去年のちょうど今頃。
父親が電気ポットを壊した。
いわゆるショートという状態で、散々な姿のポットに、母親は激怒していた。

「もう、パパはお湯沸かさなくていいよ。あたしがやるから」

何十年もの朝の習慣、起きて来たらお湯をヤカンで沸かす。
それを続けてきた父親が、失敗をするようになり、それで電気ポットにしたのだったが。
いよいよヤバいなあと思った。

もうあと一年経ったらどんなことになってるんだろう。


ところが。今。
父親は、ちゃんとヤカンでお湯を沸かしている。

ここ最近は、わが家の「奇蹟」ともいうべきことが起こったので、モノゴトは穏やかに順調に進んでいる。

昨日、母親にまた聞いてみた。

「父さん、吸水パンツも水に浸さなくなったし、こうやってヤカンでお湯も沸かせるし、一年前より良くなったね。
母さんが怒らないから、ずいぶん安心したんだと思うよ。
いつも玄関入ると、母さんに怒られてばっかりだっていってたからね、この前まで。
やっぱり不思議だなあ。ホントにどうして、こうなったの?」

「急に70年前の事思い出しちゃってね」

前にも書いたけど、ずっとずっと逆噴射家族のように激しい、言い換えれば、なにかと怒ってた母親が怒らなくなった、そのことが、私にはどうしてもまだ信じられない。

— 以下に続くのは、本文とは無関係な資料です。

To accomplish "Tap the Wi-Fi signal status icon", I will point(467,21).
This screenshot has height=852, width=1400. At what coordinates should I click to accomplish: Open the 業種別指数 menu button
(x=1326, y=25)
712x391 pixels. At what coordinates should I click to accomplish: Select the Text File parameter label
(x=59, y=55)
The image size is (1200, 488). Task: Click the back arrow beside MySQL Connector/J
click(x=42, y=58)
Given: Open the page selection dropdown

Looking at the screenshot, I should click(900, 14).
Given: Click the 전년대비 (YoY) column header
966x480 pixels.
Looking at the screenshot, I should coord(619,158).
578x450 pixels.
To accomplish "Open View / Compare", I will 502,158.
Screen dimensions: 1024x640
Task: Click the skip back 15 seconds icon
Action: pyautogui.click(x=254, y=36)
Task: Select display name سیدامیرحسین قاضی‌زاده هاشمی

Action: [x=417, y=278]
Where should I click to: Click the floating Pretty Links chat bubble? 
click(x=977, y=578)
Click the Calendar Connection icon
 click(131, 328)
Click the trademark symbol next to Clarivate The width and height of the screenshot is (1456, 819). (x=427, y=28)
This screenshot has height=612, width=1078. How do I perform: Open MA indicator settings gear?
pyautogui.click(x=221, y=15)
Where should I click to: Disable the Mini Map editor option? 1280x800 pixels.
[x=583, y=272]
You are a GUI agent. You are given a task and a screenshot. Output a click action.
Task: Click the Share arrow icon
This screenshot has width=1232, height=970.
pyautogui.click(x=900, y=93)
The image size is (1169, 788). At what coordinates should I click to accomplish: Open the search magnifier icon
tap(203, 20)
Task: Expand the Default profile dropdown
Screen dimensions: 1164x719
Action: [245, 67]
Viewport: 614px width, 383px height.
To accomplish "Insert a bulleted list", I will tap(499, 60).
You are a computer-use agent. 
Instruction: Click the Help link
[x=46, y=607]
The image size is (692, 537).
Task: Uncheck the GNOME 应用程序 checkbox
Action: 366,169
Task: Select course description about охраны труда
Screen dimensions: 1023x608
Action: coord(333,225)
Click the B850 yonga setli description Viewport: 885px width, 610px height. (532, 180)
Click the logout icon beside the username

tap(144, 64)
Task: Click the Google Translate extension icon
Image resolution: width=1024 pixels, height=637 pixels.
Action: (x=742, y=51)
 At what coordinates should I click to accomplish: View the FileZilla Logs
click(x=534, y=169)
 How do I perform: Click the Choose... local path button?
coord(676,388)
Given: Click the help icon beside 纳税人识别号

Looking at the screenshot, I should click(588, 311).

70年前の出会ったころを思い出し、そして、自分より先に死なないでねパパ、と寂しがる母親を、それこそ二か月前に予想などしていなかった。



母親は衰えたのだと思う。
怒るエネルギーがなくなったのだと思う。
結局、そういうことなのだと思う。


そして、やっぱり、それは神さまのおかげ、神さまからのプレゼントだと思うことにした。


そういえば。
母親の母親。
おばあちゃんも気性の激しい人だったけど、晩年、それは穏やかな顔になっていた。
ぽおとほほえんで69才で亡くなった。



もうすぐ母の日。
そんなに時間は残されていないと、自分に言い聞かせている。
自分に覚悟させている。


そうだ。可愛いケーキでも買っていくか。